__About this task__: The answer must be one number: how many lines in the records below contain the word "width".

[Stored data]
-*-
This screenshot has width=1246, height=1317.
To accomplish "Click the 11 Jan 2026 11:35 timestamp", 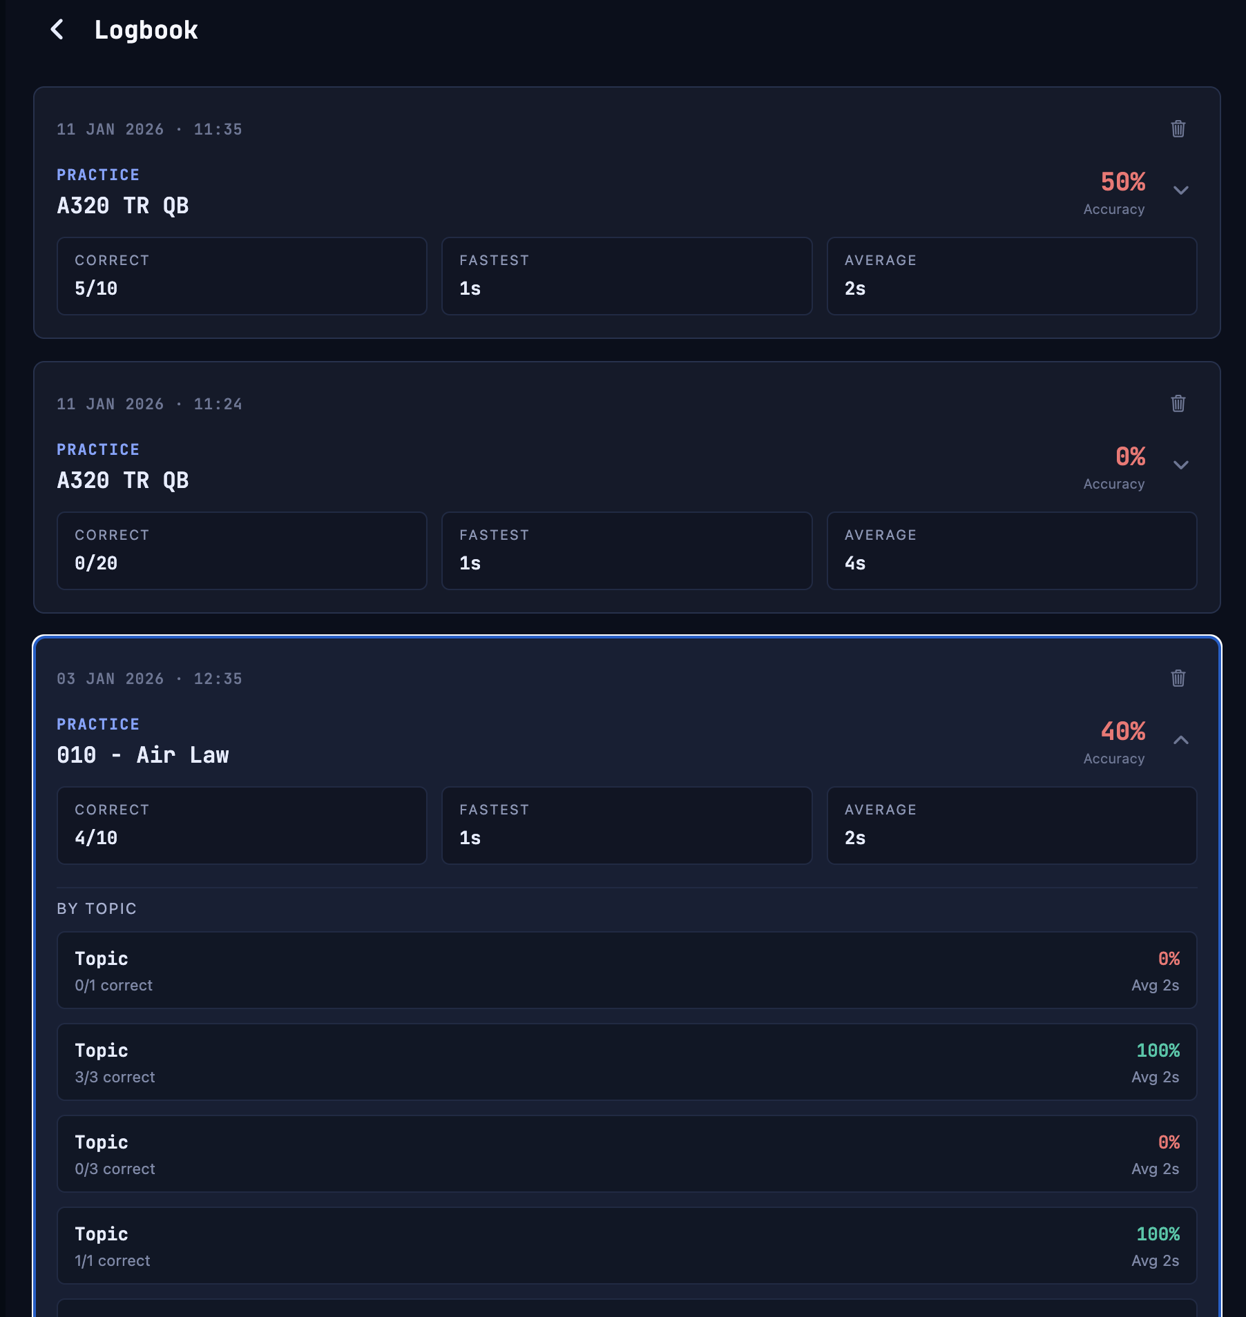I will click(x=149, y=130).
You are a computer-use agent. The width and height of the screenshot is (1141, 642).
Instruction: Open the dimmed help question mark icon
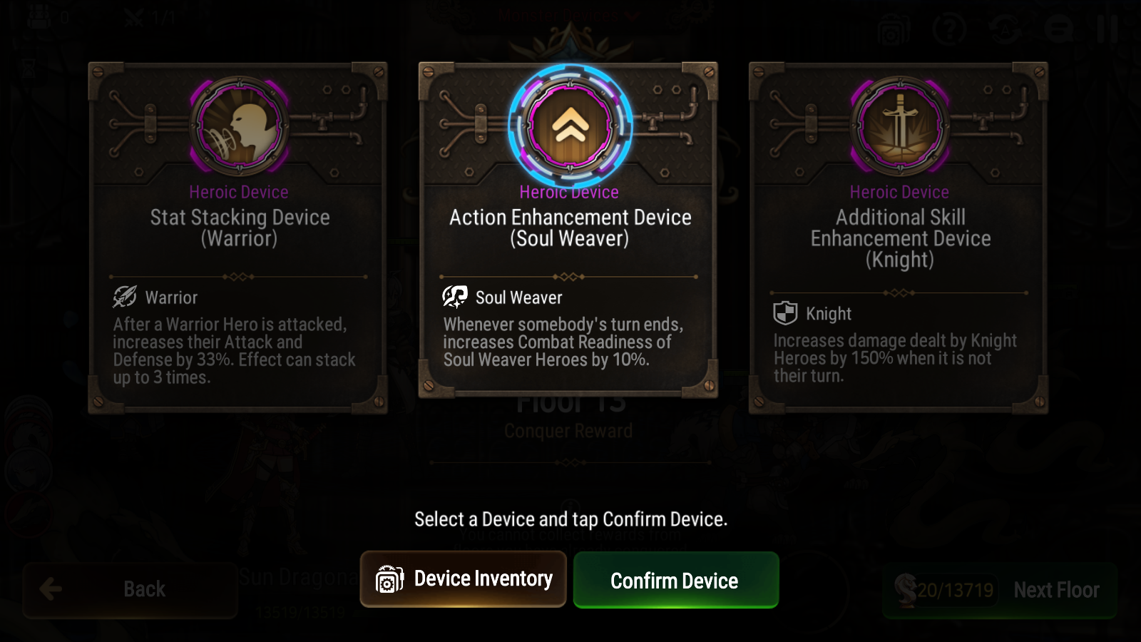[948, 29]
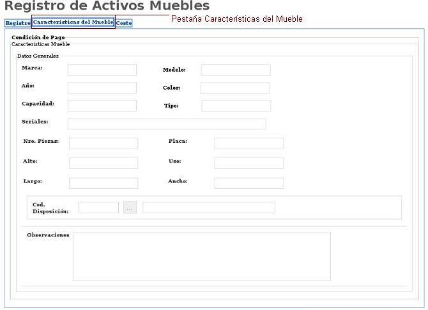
-*-
__Task response__: 2